By all accounts, and sadly there are many of them, a hacker – in the break-and-enter-your-network-illegally sense, not in a solve-super-hard-coding-problems-in-a-funky-way sense – has broken into ride-sharing company Uber.
According to a report from the BBC, the hacker is said to be just 18 years old, and seems to have pulled off the attack for the same sort of reason that famously drove British mountain climber George Mallory to keep trying (and ultimately dying in the attempt) to summit Mount Everest in the 1920s…
…“because it’s there.”
Uber, understandably, hasn’t said much more so far [2022-09-16T15:45Z] than to announce on Twitter:
We are currently responding to a cybersecurity incident. We are in touch with law enforcement and will post additional updates here as they become available.
— Uber Comms (@Uber_Comms) September 16, 2022
How much do we know so far?
If the scale of the intrusion is as broad as the alleged hacker has suggested, based on the screenshots we’ve seen plastered on Twitter, we’re not surprised that Uber hasn’t offered any specific information yet, especially given that law enforcement is involved in the investigation.
When it comes to cyberincident forensics, the devil really is in the details.
Nevertheless, publicly available data, allegedly released by the hacker himself and distributed widely, seems to suggest that this hack had two underlying causes, which we’ll describe with a medieval analogy.
- Tricked an insider into letting them into the courtyard, or bailey. That’s the area inside the outermost castle wall, but separate from the best-defended part.
- Found unattended details explaining how to access the keep, or motte. As the name suggests, the keep is the central defensive stronghold of a traditional medieval European castle.
The initial breakin
The jargon term for blagging your way into the 21st century equivalent of the castle courtyard is social engineering.

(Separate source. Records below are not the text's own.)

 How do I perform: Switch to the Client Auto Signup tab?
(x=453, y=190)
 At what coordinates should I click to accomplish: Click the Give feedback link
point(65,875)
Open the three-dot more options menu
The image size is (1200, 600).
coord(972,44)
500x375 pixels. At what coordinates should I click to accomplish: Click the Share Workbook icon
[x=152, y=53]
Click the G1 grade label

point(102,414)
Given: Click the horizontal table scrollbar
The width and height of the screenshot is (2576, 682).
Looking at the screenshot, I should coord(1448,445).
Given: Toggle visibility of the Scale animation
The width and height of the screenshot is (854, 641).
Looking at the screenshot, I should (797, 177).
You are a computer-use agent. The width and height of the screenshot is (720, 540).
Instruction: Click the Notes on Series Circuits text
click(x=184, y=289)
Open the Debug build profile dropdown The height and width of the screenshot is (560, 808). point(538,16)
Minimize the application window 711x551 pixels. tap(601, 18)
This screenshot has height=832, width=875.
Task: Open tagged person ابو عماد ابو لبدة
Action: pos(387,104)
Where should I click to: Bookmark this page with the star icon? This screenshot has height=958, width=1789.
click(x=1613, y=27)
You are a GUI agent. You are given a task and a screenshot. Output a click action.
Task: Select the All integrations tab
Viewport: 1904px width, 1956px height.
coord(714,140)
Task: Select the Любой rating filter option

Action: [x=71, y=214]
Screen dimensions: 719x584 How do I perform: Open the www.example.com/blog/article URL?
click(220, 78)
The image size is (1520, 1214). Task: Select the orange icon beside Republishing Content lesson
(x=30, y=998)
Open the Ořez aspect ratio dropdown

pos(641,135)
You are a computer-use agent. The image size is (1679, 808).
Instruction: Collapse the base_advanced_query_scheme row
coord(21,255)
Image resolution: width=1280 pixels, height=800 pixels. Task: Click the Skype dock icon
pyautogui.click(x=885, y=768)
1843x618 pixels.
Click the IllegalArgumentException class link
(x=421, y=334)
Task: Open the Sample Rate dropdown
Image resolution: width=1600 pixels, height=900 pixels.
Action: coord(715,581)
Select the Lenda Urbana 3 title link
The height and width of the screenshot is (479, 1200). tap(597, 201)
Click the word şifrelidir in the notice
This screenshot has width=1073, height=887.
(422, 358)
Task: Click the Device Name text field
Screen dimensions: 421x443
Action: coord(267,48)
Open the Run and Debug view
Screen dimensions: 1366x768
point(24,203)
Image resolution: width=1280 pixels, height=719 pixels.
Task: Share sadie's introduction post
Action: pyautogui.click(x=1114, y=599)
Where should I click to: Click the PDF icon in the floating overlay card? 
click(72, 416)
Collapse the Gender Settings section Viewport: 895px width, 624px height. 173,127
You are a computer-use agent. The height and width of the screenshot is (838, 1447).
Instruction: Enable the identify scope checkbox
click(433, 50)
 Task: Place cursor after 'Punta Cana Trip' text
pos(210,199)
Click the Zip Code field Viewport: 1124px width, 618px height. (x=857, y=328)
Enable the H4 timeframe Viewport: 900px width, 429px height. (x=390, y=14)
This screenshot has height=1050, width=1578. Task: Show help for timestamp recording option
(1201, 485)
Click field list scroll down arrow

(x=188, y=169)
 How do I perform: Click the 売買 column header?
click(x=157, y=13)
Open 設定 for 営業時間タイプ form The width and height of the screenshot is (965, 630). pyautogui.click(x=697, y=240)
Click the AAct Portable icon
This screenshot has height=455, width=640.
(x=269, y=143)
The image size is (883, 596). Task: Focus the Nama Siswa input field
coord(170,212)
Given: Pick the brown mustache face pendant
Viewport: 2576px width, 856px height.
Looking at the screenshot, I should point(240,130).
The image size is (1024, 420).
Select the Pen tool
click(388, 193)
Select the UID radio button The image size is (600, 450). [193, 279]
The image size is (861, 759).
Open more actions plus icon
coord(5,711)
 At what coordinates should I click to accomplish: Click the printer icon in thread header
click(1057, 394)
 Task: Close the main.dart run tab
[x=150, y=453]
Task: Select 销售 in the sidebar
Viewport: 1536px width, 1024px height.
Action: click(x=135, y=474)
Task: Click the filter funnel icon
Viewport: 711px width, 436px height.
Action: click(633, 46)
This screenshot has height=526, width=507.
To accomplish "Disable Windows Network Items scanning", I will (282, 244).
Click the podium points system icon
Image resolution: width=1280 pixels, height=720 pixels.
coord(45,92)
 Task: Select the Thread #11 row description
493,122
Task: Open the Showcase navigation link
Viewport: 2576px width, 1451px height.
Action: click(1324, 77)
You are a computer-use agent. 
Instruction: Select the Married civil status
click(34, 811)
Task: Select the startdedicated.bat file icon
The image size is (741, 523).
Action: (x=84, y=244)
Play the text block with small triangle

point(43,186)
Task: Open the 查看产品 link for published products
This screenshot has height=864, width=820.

As we all know, there are many ways that attackers with time, patience and the gift of the gab can persuade even a well-informed and well-meaning user to help them bypass the security processes that are supposed to keep them out.
Automated or semi-automated social engineering tricks include email and IM-based phishing scams.
These scams lure users into entering their login details, often even including their 2FA codes, on counterfeit web sites that look like the real deal but actually deliver the needed access codes to the attackers.
For a user who is already logged in, and is thus temporarily authenticated for their current session, attackers may attempt to get at so-called cookies or access tokens on the user’s computer.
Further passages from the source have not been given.